Material to process section start

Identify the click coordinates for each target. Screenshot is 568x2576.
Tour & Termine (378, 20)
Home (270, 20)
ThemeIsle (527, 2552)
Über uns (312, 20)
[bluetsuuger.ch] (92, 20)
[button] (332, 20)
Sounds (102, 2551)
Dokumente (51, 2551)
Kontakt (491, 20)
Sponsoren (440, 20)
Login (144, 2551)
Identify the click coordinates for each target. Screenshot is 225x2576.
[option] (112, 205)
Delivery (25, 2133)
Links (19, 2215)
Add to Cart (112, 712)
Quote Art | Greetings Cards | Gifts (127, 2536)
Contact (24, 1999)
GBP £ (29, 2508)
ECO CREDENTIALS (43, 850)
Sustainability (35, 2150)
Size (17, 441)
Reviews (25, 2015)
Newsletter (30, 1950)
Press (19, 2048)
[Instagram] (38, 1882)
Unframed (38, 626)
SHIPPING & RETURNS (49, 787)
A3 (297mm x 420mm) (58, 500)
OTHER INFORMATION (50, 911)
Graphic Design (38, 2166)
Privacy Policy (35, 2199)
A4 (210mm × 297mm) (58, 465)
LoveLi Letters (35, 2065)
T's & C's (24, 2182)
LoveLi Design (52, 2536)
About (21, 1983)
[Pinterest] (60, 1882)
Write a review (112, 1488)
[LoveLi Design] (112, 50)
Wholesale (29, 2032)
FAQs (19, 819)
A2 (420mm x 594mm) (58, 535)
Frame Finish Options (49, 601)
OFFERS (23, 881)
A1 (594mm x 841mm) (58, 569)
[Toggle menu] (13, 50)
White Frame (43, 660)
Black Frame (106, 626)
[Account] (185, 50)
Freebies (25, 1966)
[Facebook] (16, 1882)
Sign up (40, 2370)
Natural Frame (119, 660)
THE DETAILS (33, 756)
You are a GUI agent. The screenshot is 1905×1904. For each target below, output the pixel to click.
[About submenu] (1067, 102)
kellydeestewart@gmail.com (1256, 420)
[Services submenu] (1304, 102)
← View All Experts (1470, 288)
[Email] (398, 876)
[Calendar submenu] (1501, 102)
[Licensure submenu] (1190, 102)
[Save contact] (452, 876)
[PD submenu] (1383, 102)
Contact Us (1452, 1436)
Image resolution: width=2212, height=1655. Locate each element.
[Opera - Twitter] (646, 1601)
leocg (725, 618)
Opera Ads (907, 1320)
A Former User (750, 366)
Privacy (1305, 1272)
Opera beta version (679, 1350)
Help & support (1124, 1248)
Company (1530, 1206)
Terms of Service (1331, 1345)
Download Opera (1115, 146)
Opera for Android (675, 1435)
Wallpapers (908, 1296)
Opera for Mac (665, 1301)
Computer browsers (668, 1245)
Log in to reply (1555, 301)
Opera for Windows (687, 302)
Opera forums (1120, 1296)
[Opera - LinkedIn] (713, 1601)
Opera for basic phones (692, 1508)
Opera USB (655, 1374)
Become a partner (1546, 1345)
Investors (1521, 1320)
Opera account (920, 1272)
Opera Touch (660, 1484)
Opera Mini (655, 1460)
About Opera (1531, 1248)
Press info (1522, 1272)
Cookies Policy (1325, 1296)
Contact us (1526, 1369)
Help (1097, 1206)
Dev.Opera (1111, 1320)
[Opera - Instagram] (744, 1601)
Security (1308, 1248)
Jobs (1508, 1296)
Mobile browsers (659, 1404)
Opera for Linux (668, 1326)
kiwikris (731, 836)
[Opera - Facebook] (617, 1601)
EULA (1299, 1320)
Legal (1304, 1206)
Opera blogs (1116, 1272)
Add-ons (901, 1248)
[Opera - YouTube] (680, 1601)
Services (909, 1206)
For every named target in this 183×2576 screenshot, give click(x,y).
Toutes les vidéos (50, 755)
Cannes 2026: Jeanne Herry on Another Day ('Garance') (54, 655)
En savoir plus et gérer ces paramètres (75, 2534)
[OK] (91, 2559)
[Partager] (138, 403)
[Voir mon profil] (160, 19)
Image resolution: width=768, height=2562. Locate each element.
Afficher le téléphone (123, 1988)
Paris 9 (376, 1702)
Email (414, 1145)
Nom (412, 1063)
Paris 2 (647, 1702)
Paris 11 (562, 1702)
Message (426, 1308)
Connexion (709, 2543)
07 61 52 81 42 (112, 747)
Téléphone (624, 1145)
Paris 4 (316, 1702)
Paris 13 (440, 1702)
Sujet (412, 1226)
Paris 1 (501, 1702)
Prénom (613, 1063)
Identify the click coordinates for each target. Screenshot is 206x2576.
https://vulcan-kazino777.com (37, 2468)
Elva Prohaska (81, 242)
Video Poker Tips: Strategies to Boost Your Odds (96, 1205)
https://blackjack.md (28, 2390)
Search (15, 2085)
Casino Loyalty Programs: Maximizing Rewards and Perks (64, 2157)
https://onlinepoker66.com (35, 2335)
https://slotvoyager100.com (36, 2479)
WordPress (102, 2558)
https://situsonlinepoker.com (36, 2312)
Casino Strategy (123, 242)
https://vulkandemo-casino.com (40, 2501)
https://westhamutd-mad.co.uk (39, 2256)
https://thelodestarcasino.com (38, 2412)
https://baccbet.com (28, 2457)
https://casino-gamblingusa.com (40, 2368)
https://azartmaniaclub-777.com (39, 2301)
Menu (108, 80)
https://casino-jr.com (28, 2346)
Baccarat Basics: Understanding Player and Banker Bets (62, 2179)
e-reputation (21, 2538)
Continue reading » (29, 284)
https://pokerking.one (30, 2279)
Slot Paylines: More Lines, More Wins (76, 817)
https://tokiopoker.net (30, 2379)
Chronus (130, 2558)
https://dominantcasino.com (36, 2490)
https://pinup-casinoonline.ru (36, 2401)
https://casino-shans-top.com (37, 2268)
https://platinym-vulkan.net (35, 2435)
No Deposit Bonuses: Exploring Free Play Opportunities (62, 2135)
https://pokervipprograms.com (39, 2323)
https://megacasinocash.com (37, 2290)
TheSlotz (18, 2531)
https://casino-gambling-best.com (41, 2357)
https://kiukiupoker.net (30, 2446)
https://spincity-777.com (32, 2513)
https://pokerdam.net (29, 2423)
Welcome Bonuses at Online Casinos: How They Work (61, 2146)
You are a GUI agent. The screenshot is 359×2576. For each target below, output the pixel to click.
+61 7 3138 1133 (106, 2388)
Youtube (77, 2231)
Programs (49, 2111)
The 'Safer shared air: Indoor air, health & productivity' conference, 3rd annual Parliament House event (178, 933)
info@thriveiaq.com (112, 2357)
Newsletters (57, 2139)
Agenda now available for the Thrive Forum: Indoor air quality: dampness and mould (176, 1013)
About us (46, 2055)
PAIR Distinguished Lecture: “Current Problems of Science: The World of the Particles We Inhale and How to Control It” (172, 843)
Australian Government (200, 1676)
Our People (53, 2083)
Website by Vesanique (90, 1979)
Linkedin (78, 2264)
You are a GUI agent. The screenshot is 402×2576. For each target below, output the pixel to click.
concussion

Material to process section end

Your answer should consist of the lines of the listing that contain "Identify", copied as they stand.

▶ Task answer:
Identify the click coordinates for each target. Screenshot is 568x2576.
Identify the click coordinates for each target. Screenshot is 225x2576.
Identify the click coordinates for each target. Screenshot is 206x2576.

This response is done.